Roma, 16 agosto 2017 - Uomini di cui hanno rotto lo stampo. Carlo Fecia di Cossato, un nome che non dice nulla ai più, ma apparteneva a uno dei comandanti di sommergibile più audaci della Marina italiana, un ufficiale che seppe coniugare alle più aggressive doti combattive, eccezionali virtù di cavalleria e umanità. La sua dedizione al dovere e la fedeltà al giuramento prestato lo condussero a un conflitto interiore dal quale scelse di tirarsi fuori con una pallottola alla tempia. Rimane una figura emblematica della lacerazione che, l’8 settembre 1943, devastò la coscienza di tanti combattenti. Proveniente da una famiglia comitale piemontese di onorata tradizione nella Marina sabauda, Carlo Fecia di Cossato, appena Tenente di Vascello, partecipò alla guerra di Spagna in audaci missioni. Con l’inizio delle ostilità nella seconda guerra mondiale passò presto a comandare l’Enrico Tazzoli, uno dei trenta sottomarini italiani della base di Bordeaux (Betasom) che, insieme agli U-Boot tedeschi, dovevano affrontare i temibili marosi dell’Oceano Altantico. Il giovane comandante aveva una figura snella e aristocratica, era tanto cordiale e riservato nella vita quotidiana, quanto acceso e determinato nel pieno dell’azione. “Io intendo partire con gente pronta a tutto. Se qualcuno vuole sbarcare, lo dica subito”: con queste parole aveva apostrofato il suo equipaggio di volontari che lo adorava. Naturalmente, nessuno si tirò indietro.

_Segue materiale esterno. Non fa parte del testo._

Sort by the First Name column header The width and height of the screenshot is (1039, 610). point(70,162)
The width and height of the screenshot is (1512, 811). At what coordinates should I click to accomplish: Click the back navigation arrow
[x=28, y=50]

Nell’Atlantico, Fecia mandò a picco circa 100.000 tonnellate di naviglio nemico raggiungendo il primato: mercantili, incrociatori, motonavi, piroscafi inglesi, americani, norvegesi, ma ogni volta avvertiva in anticipo gli equipaggi delle navi nemiche in modo che potessero salvarsi. Quando la stampa Usa dileggiò la Marina italiana, sostenendo che nessuna nostra nave avrebbe osato avvicinarsi alle coste americane, per tutta risposta Fecia di Cossato silurò un paio di navi proprio nelle acque statunitensi, sventolando il Tricolore davanti ai naufraghi sulle scialuppe e raccomandando loro di riferire cosa aveva saputo fare la Regia Marina. Non solo navi: con la mitragliera di bordo abbatté persino un quadrimotore inglese che aveva deciso di dargli la caccia. L’ 8 settembre fu per lui un dramma: ora avrebbe dovuto affondare le navi di quello stesso paese che lo aveva onorato con la Croce di Ferro di prima e seconda classe. Per quanto passare al nemico ripugnasse alla sua etica militare, aveva giurato fedeltà al Re e obbedì senza batter ciglio. Furono sette le unità tedesche che, al comando della torpediniera Aliseo, Fecia di Cossato affondò a cannonate dopo aspro combattimento.
Nel giugno del ’44 cambia il governo: Badoglio lascia il posto a Ivanoe Bonomi, ma a questo punto il comandante cala l’ancora: il nuovo governo non ha giurato fedeltà al Re e lui non lo riconosce. Chiede così di essere esonerato dal comando. Viene messo agli arresti, poi, temendo insurrezioni da parte degli equipaggi, i superiori lo allontanano a Napoli. Per l’eroe, Medaglia d’Oro al Valor Militare, tutto è crollato: la Patria, la Marina, la Monarchia. Due mesi dopo, il 27 agosto del ’44, dopo aver tentato invano di essere ricevuto dal principe Umberto e nell’impossibilità di raggiungere la propria famiglia, si spara lasciando parole pesanti come macigni: “Carissima Mamma, da nove mesi ho molto pensato alla tristissima posizione morale in cui mi trovo, in seguito alla resa ignominiosa della Marina, a cui mi sono rassegnato solo perché ci é stata presentata come un ordine del re. Tu conosci cosa succede ora in Italia e capisci come siamo stati indegnamente traditi e ci troviamo ad aver commesso un gesto ignobile senza alcun risultato. Da questa constatazione me ne è venuta una profonda amarezza, un disgusto per chi ci circonda e, quello che più conta, un profondo disprezzo per me stesso. Spero, mamma, che mi capirai e che anche nell'immenso dolore che ti darà la notizia della mia fine ingloriosa, saprai capire la nobiltà dei motivi che mi hanno guidato”.